Synthetic Call: Risk Profile
The risk profile of the Synthetic Call is limited. The maximum loss occurs when the price of the underlying rises above the strike price.
Max Loss = Premium Paid
Synthetic Call: Reward Profile
The reward profile of the Synthetic Call is the potential profit, which you can also find out more about.
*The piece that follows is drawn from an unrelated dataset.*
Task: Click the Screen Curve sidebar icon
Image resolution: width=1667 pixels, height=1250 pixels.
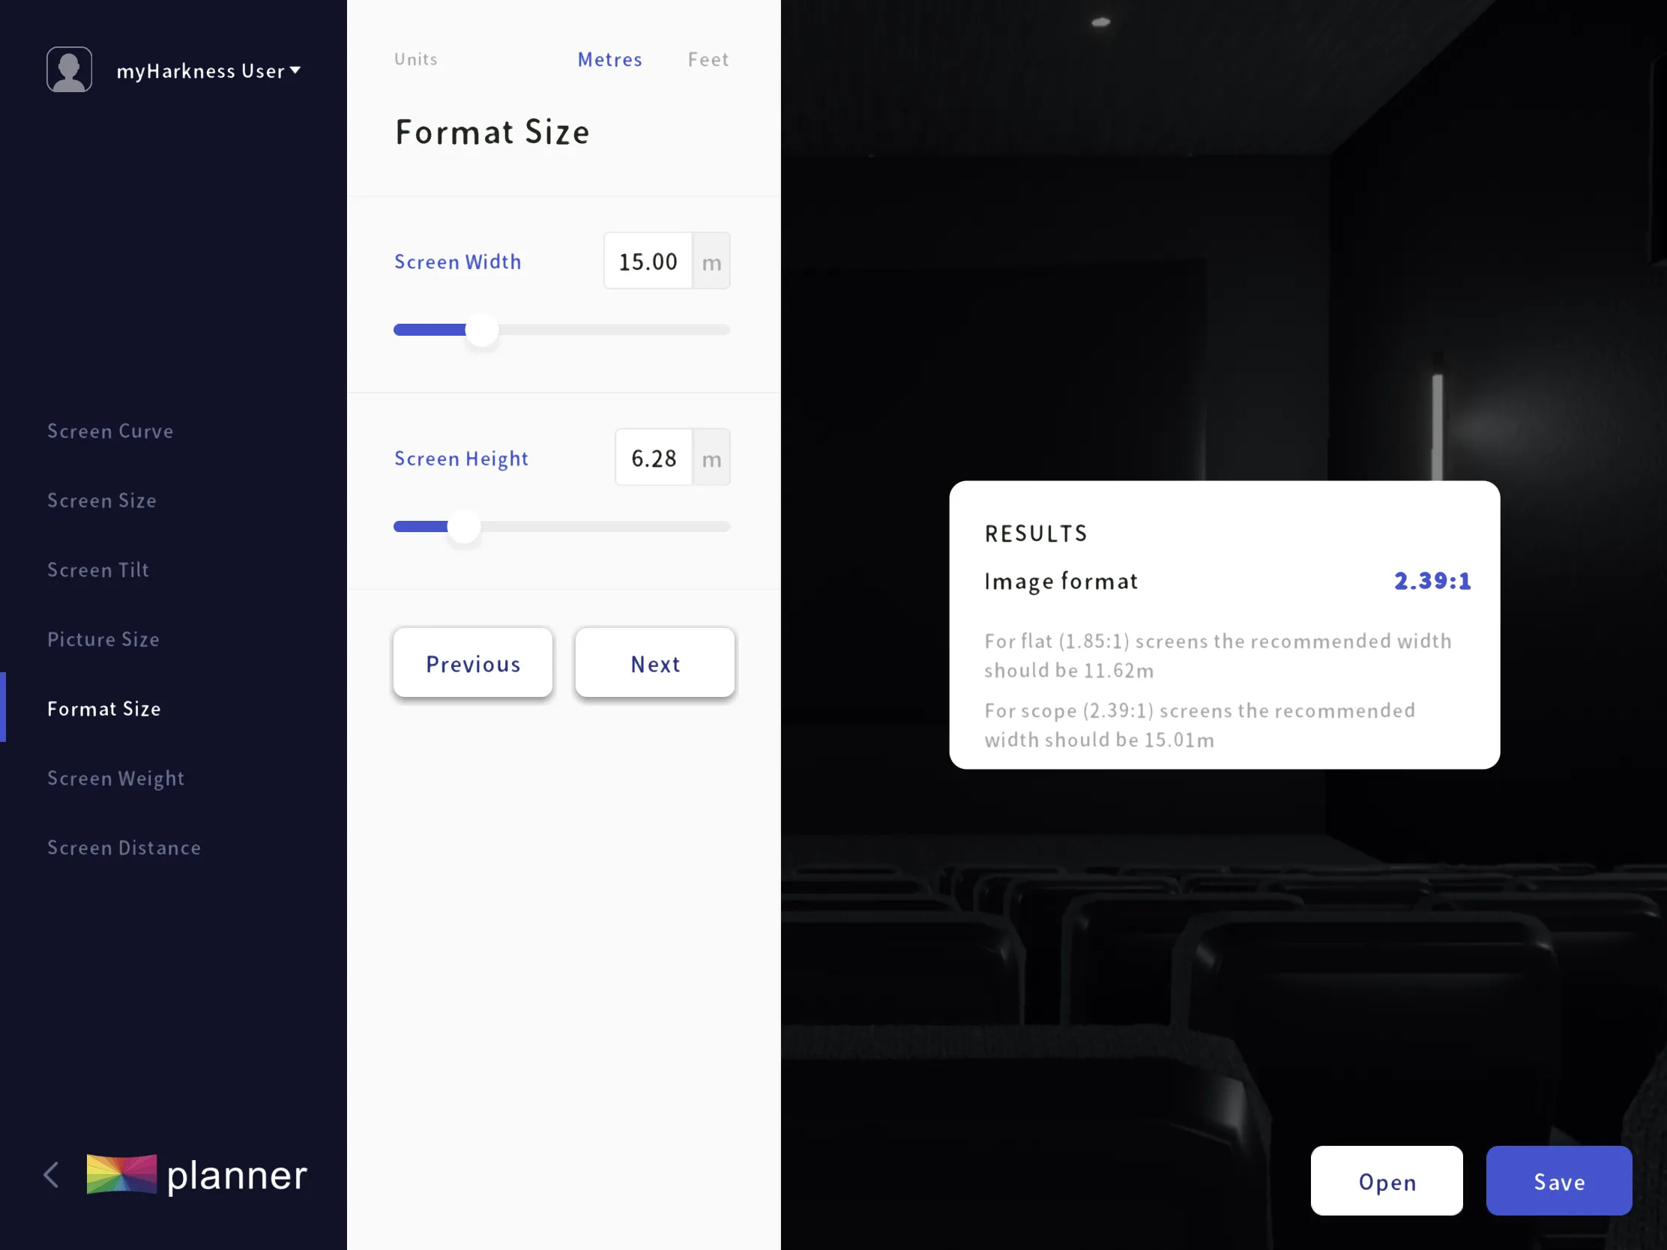Action: click(x=110, y=429)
The Put Option offers maximum profit when the price of the underlying rises above its purchase price plus the premium.
Profit = (Current price of Underlying – Purchase price of Underlying) – Premium paid
Maximizing Profits with Synthetic Call
The strategy maximizes profits when the underlying asset goes up.
Maximum Loss Scenario for Synthetic Call
The maximum loss scenario occurs when the option is exercised and the underlying asset goes down.
Benefits of Synthetic Call
The Synthetic Call protects long-term investments.
Disadvantages of Synthetic Call
If the underlying asset falls and you exercise your option, you can suffer losses.
How to Exit the Synthetic Call Strategy
You can exit the strategy by selling the underlying at a profit or waiting until the expiration of the option.